| TASK DESCRIPTION |
The whole listing is to be restated, character for character.

[DATA LISTING]

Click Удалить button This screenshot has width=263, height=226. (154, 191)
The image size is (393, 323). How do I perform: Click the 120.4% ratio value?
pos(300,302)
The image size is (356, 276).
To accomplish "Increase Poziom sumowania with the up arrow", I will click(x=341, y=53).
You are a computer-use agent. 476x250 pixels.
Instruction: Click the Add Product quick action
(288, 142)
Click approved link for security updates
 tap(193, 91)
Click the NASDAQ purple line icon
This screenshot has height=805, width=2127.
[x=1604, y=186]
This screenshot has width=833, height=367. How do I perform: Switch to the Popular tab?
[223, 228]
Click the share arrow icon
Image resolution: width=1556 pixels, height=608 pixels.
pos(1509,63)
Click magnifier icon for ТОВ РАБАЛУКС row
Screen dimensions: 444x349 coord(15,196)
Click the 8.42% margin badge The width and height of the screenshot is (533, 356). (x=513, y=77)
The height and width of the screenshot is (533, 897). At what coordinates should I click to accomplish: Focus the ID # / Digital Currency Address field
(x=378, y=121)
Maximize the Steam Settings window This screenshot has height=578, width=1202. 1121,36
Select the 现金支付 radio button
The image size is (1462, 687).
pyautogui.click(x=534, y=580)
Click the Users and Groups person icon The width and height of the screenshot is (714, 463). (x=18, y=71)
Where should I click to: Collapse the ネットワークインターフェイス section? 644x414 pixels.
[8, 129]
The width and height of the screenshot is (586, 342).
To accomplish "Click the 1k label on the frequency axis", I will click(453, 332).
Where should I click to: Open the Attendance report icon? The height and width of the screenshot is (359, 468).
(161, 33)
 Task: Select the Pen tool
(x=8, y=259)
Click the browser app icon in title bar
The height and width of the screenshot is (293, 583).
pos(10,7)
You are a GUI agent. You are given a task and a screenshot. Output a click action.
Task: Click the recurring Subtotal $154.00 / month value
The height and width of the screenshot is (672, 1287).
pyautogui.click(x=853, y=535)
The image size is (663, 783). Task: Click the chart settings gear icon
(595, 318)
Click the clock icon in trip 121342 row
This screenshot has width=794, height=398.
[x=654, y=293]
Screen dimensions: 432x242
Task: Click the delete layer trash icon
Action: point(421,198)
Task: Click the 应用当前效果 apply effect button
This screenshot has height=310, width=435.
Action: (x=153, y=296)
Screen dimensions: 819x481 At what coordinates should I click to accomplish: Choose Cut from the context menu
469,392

[/DATA LISTING]

| SOLUTION TO THIS PROBLEM |
Click Удалить button This screenshot has width=263, height=226. (154, 191)
The image size is (393, 323). How do I perform: Click the 120.4% ratio value?
pos(300,302)
The image size is (356, 276).
To accomplish "Increase Poziom sumowania with the up arrow", I will click(x=341, y=53).
You are a computer-use agent. 476x250 pixels.
Instruction: Click the Add Product quick action
(288, 142)
Click approved link for security updates
 tap(193, 91)
Click the NASDAQ purple line icon
This screenshot has height=805, width=2127.
[x=1604, y=186]
This screenshot has width=833, height=367. How do I perform: Switch to the Popular tab?
[223, 228]
Click the share arrow icon
Image resolution: width=1556 pixels, height=608 pixels.
pos(1509,63)
Click magnifier icon for ТОВ РАБАЛУКС row
Screen dimensions: 444x349 coord(15,196)
Click the 8.42% margin badge The width and height of the screenshot is (533, 356). (x=513, y=77)
The height and width of the screenshot is (533, 897). At what coordinates should I click to accomplish: Focus the ID # / Digital Currency Address field
(x=378, y=121)
Maximize the Steam Settings window This screenshot has height=578, width=1202. 1121,36
Select the 现金支付 radio button
The image size is (1462, 687).
pyautogui.click(x=534, y=580)
Click the Users and Groups person icon The width and height of the screenshot is (714, 463). (x=18, y=71)
Where should I click to: Collapse the ネットワークインターフェイス section? 644x414 pixels.
[8, 129]
The width and height of the screenshot is (586, 342).
To accomplish "Click the 1k label on the frequency axis", I will click(453, 332).
Where should I click to: Open the Attendance report icon? The height and width of the screenshot is (359, 468).
(161, 33)
 Task: Select the Pen tool
(x=8, y=259)
Click the browser app icon in title bar
The height and width of the screenshot is (293, 583).
pos(10,7)
You are a GUI agent. You are given a task and a screenshot. Output a click action.
Task: Click the recurring Subtotal $154.00 / month value
The height and width of the screenshot is (672, 1287).
pyautogui.click(x=853, y=535)
The image size is (663, 783). Task: Click the chart settings gear icon
(595, 318)
Click the clock icon in trip 121342 row
This screenshot has width=794, height=398.
[x=654, y=293]
Screen dimensions: 432x242
Task: Click the delete layer trash icon
Action: point(421,198)
Task: Click the 应用当前效果 apply effect button
This screenshot has height=310, width=435.
Action: (x=153, y=296)
Screen dimensions: 819x481 At what coordinates should I click to accomplish: Choose Cut from the context menu
469,392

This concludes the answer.